The Kangiryuarmiut (or Kanhiryuarmiut; or Kanhiryiirmiut) are an Inuvialuit group, culturally and historically related to the Copper Inuit.  They were historically located on Victoria Island in the areas of Prince Albert Sound,  Cape Baring, and central Victoria island. They often travelled seasonally around their traditional territory including to Banks Island, both south to Nelson Head and as far north as Mercy Bay to collect raw materials from the wreck of the HMS Investigator. Archaeologists have also found many sites left by Kangiryuarmiut and their ancestors in what is now Aulavik National Park. Today, many Kangiryurmiut still live on Victoria Island, in the hamlet of Uluhaktok, now within the Inuvialuit Settlement Region.

The Kangiryuarmiut speak the Kangiryuarmiutun, often considered a subdialect of Inuvialuktun, although it is more closely related to Inuinnaqtun. Inuvialuktun names for groups often refer to geographic features within a group's traditional territory. Kangiryuarmiut translates to "the people of the large bay", referring to Prince Albert Sound.

Kangiryuarmiut subsisted on bear. They were the only Copper Inuit who built iglooit on land. 

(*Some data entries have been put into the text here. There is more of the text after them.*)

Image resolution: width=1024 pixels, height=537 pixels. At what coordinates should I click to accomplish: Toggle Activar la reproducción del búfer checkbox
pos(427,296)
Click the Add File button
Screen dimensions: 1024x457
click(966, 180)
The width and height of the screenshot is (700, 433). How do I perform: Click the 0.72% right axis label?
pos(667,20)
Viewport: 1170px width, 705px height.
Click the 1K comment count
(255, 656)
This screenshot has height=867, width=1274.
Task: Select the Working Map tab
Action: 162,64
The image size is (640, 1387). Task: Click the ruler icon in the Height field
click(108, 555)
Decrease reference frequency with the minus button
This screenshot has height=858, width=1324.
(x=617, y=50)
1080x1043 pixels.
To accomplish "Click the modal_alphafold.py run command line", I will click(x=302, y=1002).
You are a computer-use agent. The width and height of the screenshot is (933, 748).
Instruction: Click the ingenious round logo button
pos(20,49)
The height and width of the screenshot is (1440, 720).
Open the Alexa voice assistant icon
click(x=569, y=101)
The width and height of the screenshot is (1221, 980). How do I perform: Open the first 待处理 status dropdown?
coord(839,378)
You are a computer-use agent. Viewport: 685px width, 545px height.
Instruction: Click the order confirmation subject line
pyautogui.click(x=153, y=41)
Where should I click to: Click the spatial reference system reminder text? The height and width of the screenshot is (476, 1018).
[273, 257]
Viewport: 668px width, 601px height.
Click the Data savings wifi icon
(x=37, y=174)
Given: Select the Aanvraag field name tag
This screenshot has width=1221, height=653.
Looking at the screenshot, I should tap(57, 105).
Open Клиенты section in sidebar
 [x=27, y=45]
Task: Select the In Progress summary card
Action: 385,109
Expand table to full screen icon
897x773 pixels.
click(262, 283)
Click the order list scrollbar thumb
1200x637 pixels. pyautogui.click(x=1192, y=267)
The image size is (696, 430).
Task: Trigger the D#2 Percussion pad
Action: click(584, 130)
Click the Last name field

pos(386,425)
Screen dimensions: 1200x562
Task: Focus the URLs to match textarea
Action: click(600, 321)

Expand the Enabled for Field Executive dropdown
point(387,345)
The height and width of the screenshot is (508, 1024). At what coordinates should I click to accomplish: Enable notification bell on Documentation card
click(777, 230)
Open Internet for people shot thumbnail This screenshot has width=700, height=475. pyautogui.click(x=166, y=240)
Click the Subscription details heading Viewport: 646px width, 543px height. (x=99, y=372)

The Kangiryuarmiut and the Kangiryuatjagmiut of Minto Inlet were the northernmost Copper Inuit. They migrated seasonally in western Victoria Island, Banks Island, and the mainland around Kugluktuk, Nunavut. Prior to white contact, and prior to the introduction of schooners, they migrated usually by foot, developing what Nuttall referred to as an "embodied memoryscape", meaning that people knew place names along the route, the accompanying stories, and the collective significance with relational understanding of locations. According to Helen Balanoff from the NWT Literacy Council and Cynthia Chambers from the University of Lethbridge, this knowledge is integral to social identity and Inuinnaqtun literacy.